** start Text excerpt **

Each object is an instance of a **class** that defines a bundle of attributes and functions (now, as proprietary to the object type, called *methods*), the point being that **every object of that class will automatically have those proprietary attributes and methods**.

A class is like a blueprint that describes how to create a specific type of object.

![blueprint](img/blueprint.jpeg)

### Classes

We can define **new** classes of objects altogether by using the keyword `class`:

In [46]:
class Car:
    """Automotive object"""
    pass # This is called a stub.

In [47]:
# Instantiate a car object

ferrari = Car()
type(ferrari)

__main__.Car

In [48]:
# We can give the Ferrari four wheels

ferrari.wheels = 4
ferrari.wheels

4

> The example of wheels above only applies to the ferrari, if you define it in the class(see below) it will do it for all instances of the class

But wouldn't it be nice not to have to do that every time? We'll just include the 4-wheels specification in the blueprint!

** end Text excerpt **

**Exercise objective**. In the text on Python classes, what is the `pass` line inside the `Car` class called? The records have no connection to the text.

** start Listed entries **

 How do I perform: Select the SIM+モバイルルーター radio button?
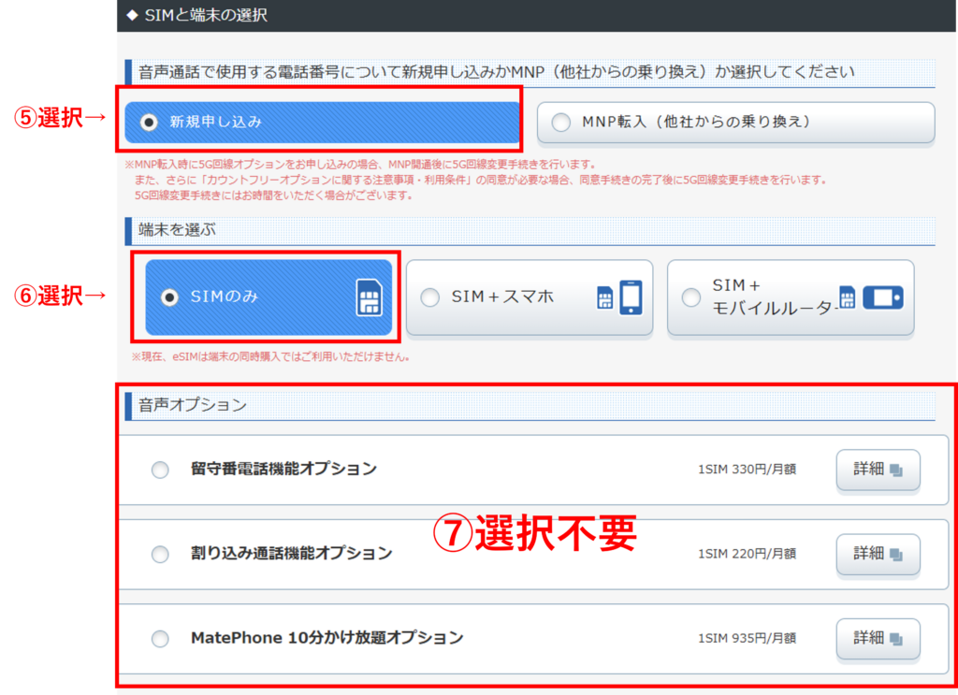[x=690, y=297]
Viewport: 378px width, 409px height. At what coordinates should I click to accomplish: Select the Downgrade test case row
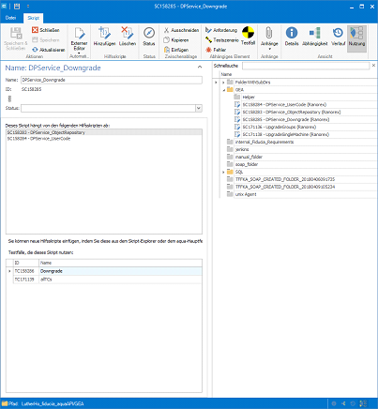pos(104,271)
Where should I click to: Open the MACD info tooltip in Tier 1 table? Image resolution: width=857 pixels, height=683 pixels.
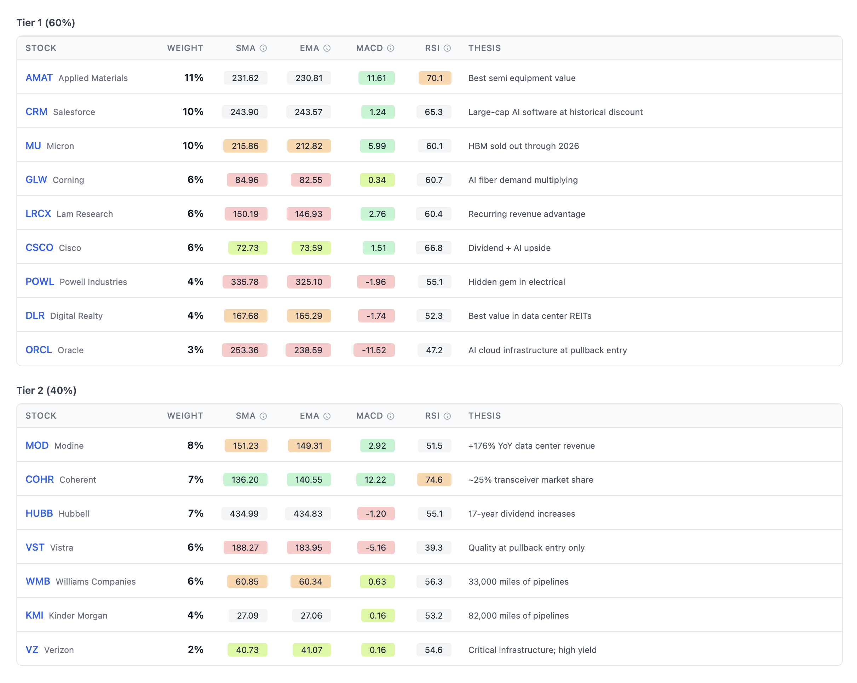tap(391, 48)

** end Listed entries **
** start Listed entries **

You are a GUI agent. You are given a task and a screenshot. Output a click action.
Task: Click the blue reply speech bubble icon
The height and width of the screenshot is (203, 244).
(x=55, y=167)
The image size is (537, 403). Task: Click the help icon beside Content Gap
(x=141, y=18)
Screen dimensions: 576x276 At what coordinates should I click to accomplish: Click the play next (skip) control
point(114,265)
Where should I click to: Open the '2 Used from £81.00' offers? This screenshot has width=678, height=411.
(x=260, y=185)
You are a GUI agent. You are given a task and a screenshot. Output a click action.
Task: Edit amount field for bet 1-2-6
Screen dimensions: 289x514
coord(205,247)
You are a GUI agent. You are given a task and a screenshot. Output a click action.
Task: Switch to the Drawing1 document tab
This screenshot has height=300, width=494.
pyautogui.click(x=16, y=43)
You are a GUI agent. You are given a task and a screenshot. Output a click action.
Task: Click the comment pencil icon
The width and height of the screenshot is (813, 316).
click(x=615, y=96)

** end Listed entries **
** start Listed entries **

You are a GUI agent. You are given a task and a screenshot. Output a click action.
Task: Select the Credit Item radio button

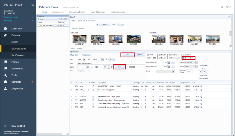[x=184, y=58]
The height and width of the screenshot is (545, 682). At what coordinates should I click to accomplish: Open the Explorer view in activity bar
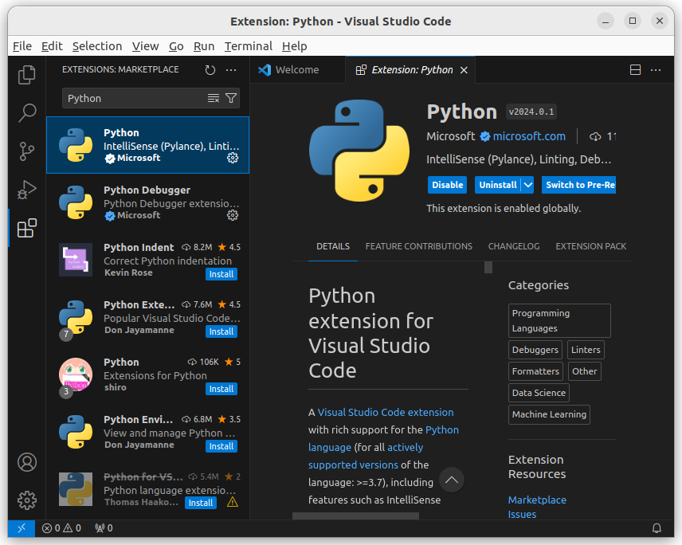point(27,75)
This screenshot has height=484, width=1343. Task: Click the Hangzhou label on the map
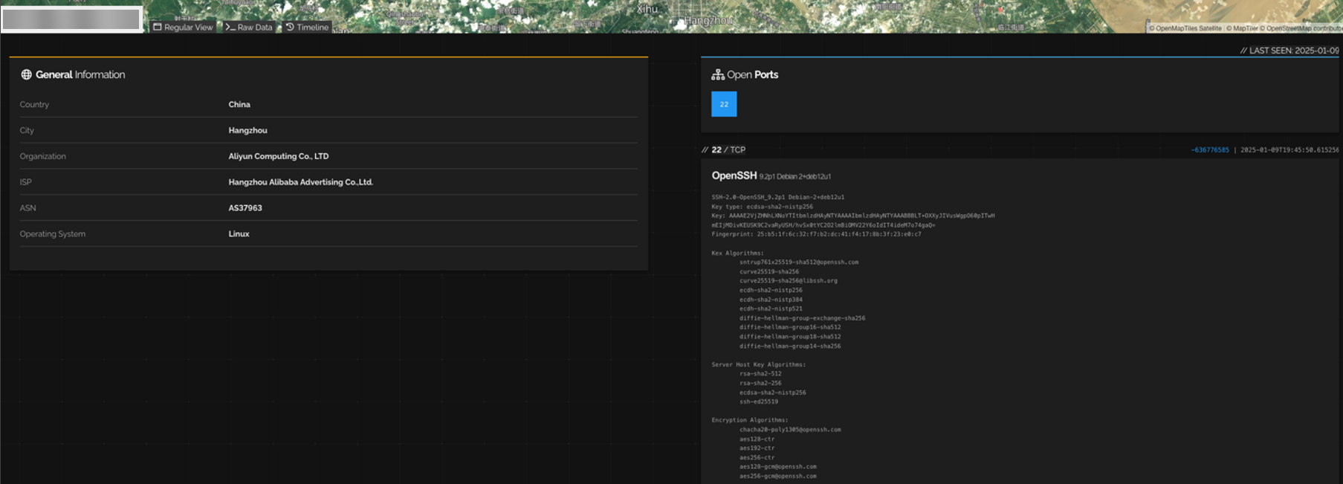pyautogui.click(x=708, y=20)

** end Listed entries **

**Solution to the problem**. A stub.